_YOUR TASK_: Leave the pictures out and give every entry again exactly.

*** Begin section ***

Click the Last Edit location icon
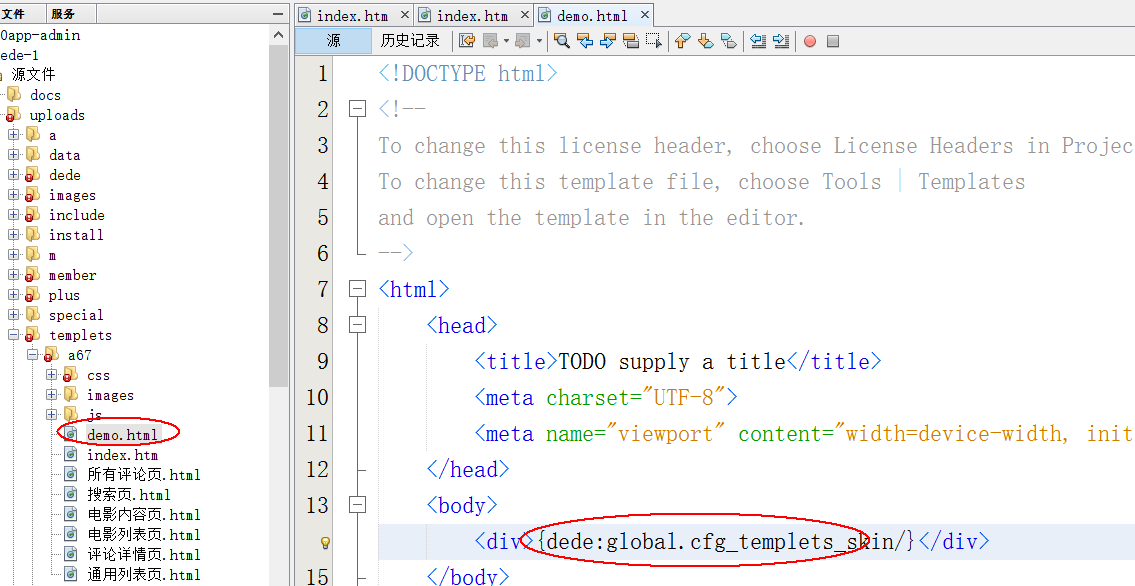 467,41
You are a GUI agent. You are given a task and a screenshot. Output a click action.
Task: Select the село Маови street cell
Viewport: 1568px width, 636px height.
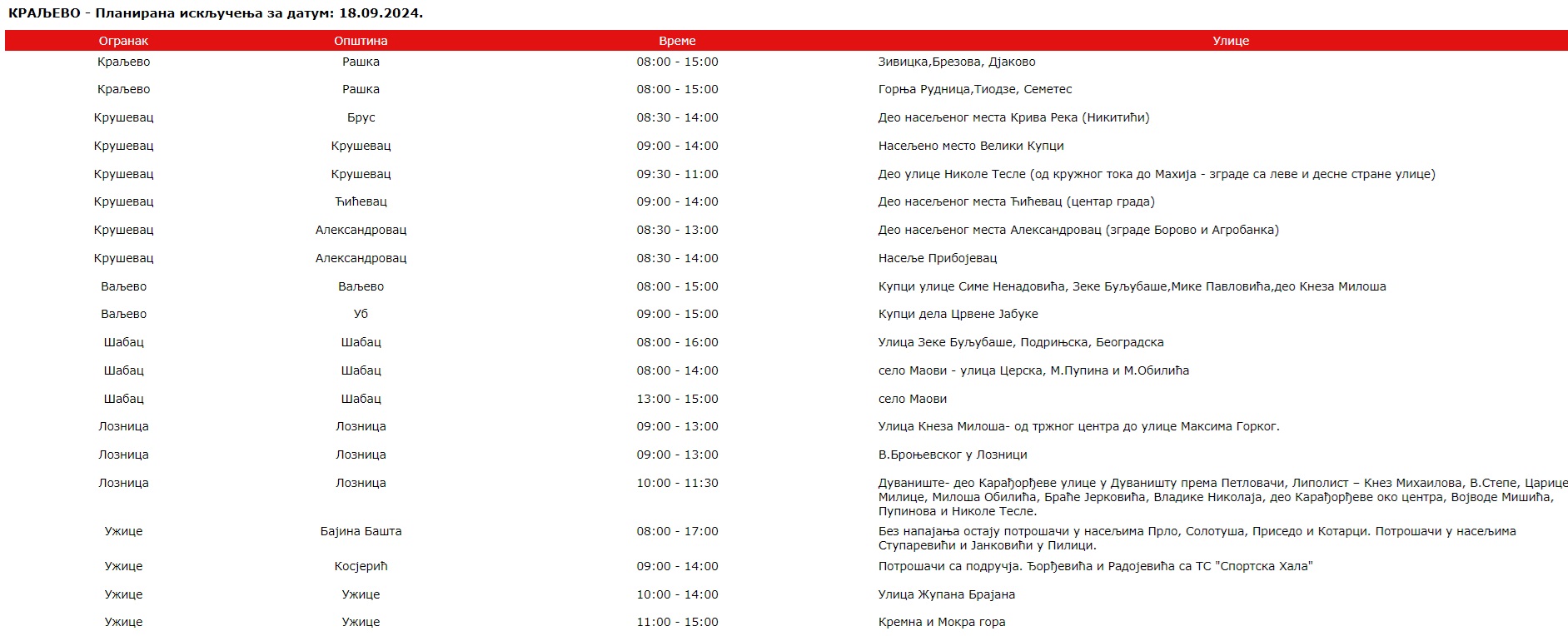pos(913,399)
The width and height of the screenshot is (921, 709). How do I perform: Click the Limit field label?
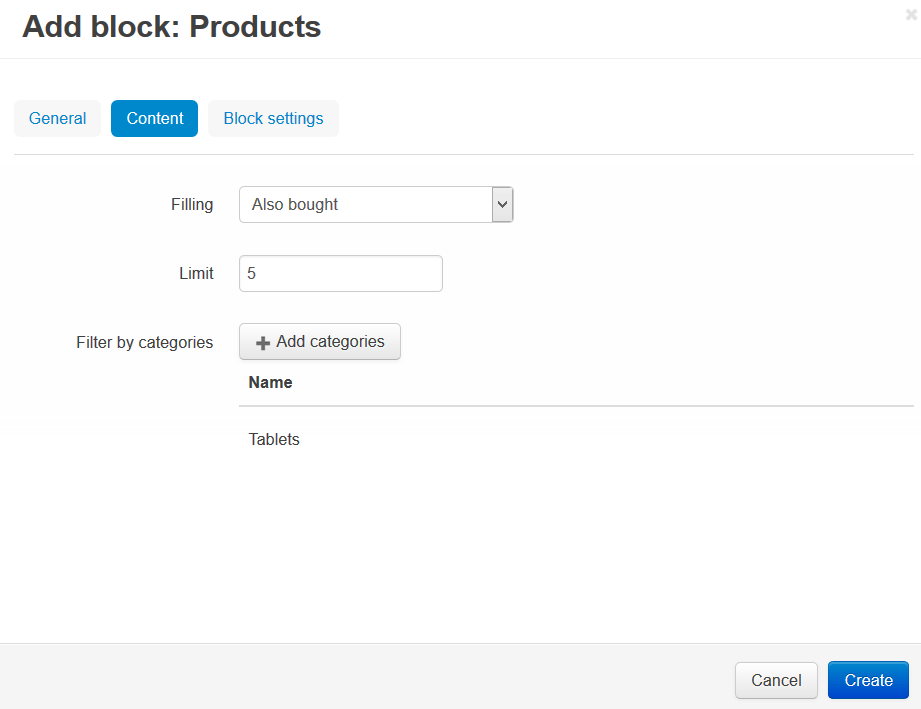[196, 274]
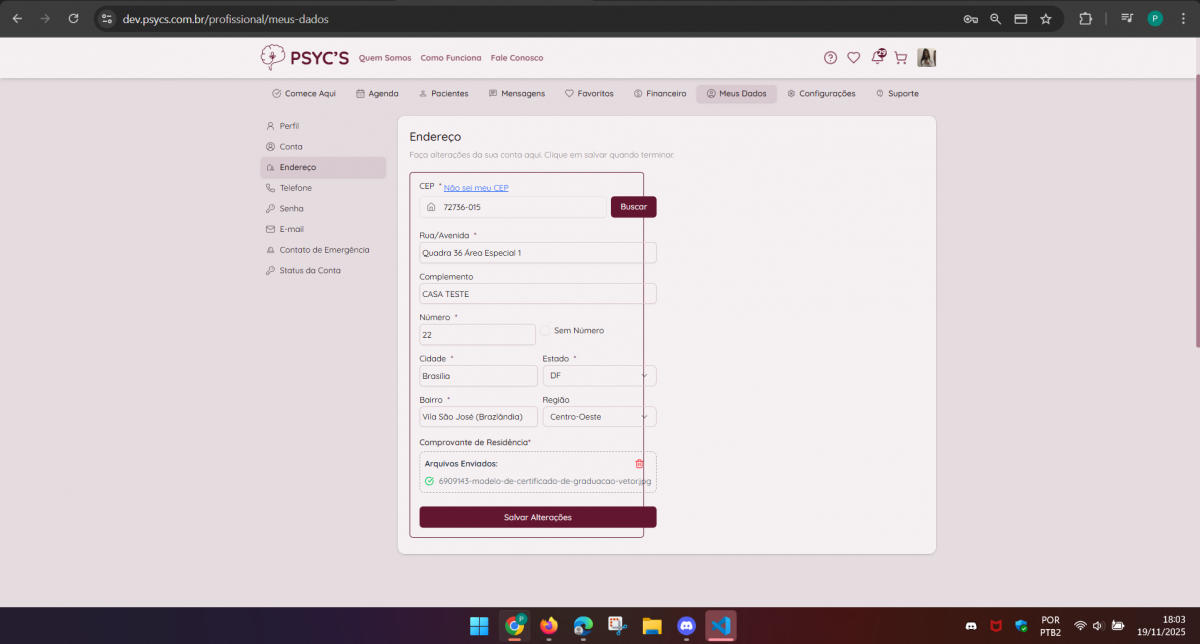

*** End section ***

_TASK SOLUTION_:
Click the Last Edit location icon
 467,41
You are a GUI agent. You are given a task and a screenshot. Output a click action.
Task: Select the село Маови street cell
Viewport: 1568px width, 636px height.
pos(913,399)
The width and height of the screenshot is (921, 709). How do I perform: Click the Limit field label?
[196, 274]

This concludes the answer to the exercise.